Quan Trader Intern Grad 薪酬

Intern/Grad Job	年薪(美元)	月薪(港幣)
D.E. Shaw Group	264K	171,600
Tower Research Capital	260.6K	169,447
Citadel	260K	169,002
Jane Street	250K	162,497
Hudong River Trading	249.6K	162,887

他們對量化交易員的要求是要天才，是要心算很強的人，不只是普通計算兩位數連點數互相相乘可以在兩秒內作答的人，還需要是可以短時間迅速可以計算機會率、統計難題的人。通常這些天才玩Poker都很厲害，讀書背景也很強，所以不要問這些公司在學歷方面要求什麼了，無論學士/Master/博士畢業都會請。

另外還有幾間交易公司其實提供更高的薪酬，包括 Radix Trading、Five Rings、Susquehanna (SIG)等，開出2.5萬至2.9萬美元的薪酬，不過他們在香港就沒有辦公室或請人。

以下是一些面試題目的參考

Question

Suppose we play a game with a die where we roll and sum our rolls. We can stop at anytime and our score is the sum. However, if our sum is a multiple of 10, our score will be zero and our game is over. What strategy will yield the greatest expected score? What about the same game played with values other than 10?

Answer

1. Let’s define E(s) as the expected value of the game when our current sum is s.
2. If s is a multiple of 10, E(s) = 0.
3. For any other s, we have two choices:
   a) Stop and take s as our score
   b) Roll again
4. If we roll again, there’s a 1/6 chance for each possible outcome. So: E(s) = max(s, (E(s+1) + E(s+2) + E(s+3) + E(s+4) + E(s+5) + E(s+6)) / 6 or 0)
5. We can solve this recursively, starting from s = 9 and working our way down.
6. For s = 9, E(9) = max (9, (0+11+12+13+14+15)/6 = 10.9) > 9
7. For s = 8, E(8) = max(8, (9 + 0 + 11 + 12 + 13 + 14) / 6) = 9.8 > 8
8. We can continue this process for lower values of s.
9. The optimal strategy will be to roll again if the expected value of rolling is higher than the current sum, and to stop otherwise.
10. After calculating, we find that the optimal strategy is:
    • Roll if s < 8, 18, 28, 38…when it closer to 10, 20, 30, 40 …
    • Stop if s ≥ 8, 18, 28, 38…when it closer to 10, 20, 30, 40…

For games with values other than 10, the same principle applies, but the specific thresholds will change. For example:

• If the losing condition is multiples of 5, the optimal strategy would be to stop at 4.
• If the losing condition is multiples of 15, the optimal strategy would be to stop at 12 or higher.

Question

Divide a pack of cards into two piles. What is the expected value of the lowest card value on the left pile.

Answer

First, let’s clarify some assumptions:

• We’re using a standard 52-card deck.
• We’re considering Ace as the lowest card (value 1), and King as the highest (value 13).
• The division into two piles is random.

Data excerpt
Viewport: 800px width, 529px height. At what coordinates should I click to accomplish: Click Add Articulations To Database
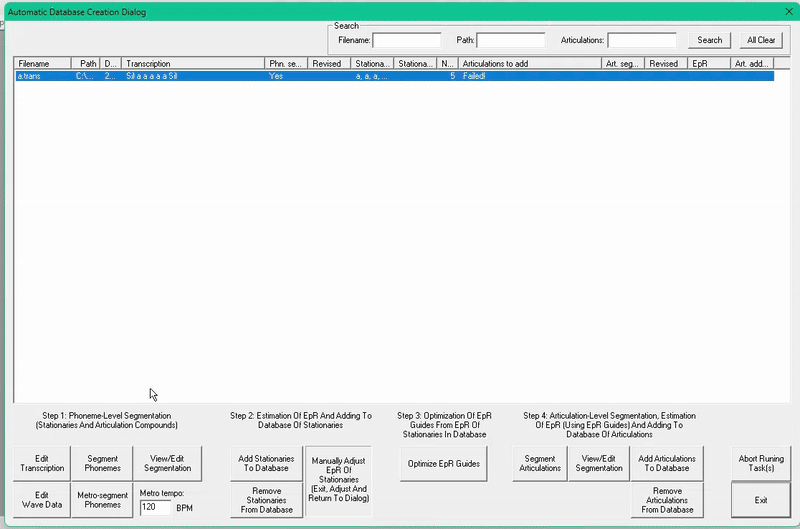click(667, 463)
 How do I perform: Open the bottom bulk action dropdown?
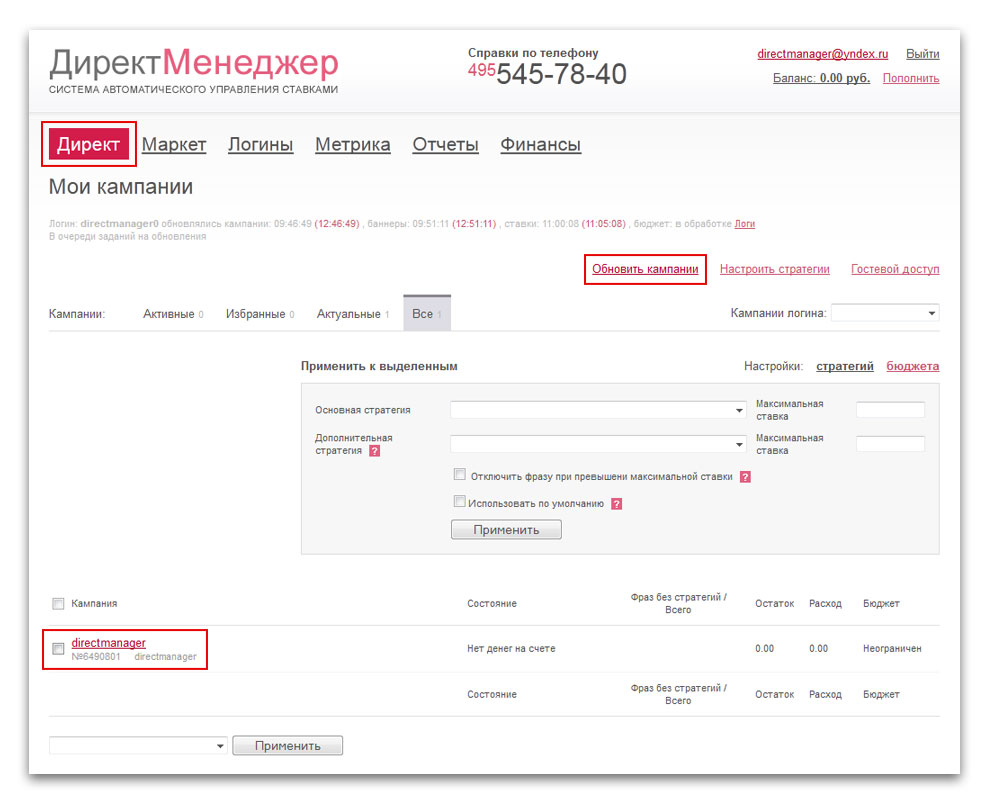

What you will do
Pick up the piece on quant trader intern pay and interview questions after its last line, the assumption that the division into two piles is random, and keep writing it.

Result for this task
The key insight here is that the lowest card on the left pile will be the lowest card in the entire deck, unless that lowest card happens to be in the right pile.

Let’s consider the probability of the lowest card being in the left pile:

• There’s only one lowest card in the deck.
• The probability of this card being in the left pile is 1/2.

If the lowest card is not in the left pile (probability 1/2), then the lowest card in the left pile will be the second lowest card in the deck, unless that’s also in the right pile. This continues for the third lowest, fourth lowest, and so on.

E(lowest on left) = 1 * (1/2) + 2 * (1/4) + 3 * (1/8) + 4 * (1/16) + … = 2

Question

What is the expected number of rolls of a 6 sided die to get each face at least once?

Answer

Let E(k) be the expected number of additional rolls needed to collect a new face when we already have k different faces.

When we have k faces, the probability of getting a new face on a single roll is (6-k)/6.

The expected number of rolls to get a new face is the reciprocal of this probability:
E(k) = 6/(6-k)

The total expected number of rolls is the sum of E(k) for k from 0 to 5:

E(total) = 6/6 + 6/5 + 6/4 + 6/3 + 6/2 + 6/1
= 1 + 1.2 + 1.5 + 2 + 3 + 6
= 14.7

Therefore, the expected number of rolls to get each face at least once is approximately 14.7.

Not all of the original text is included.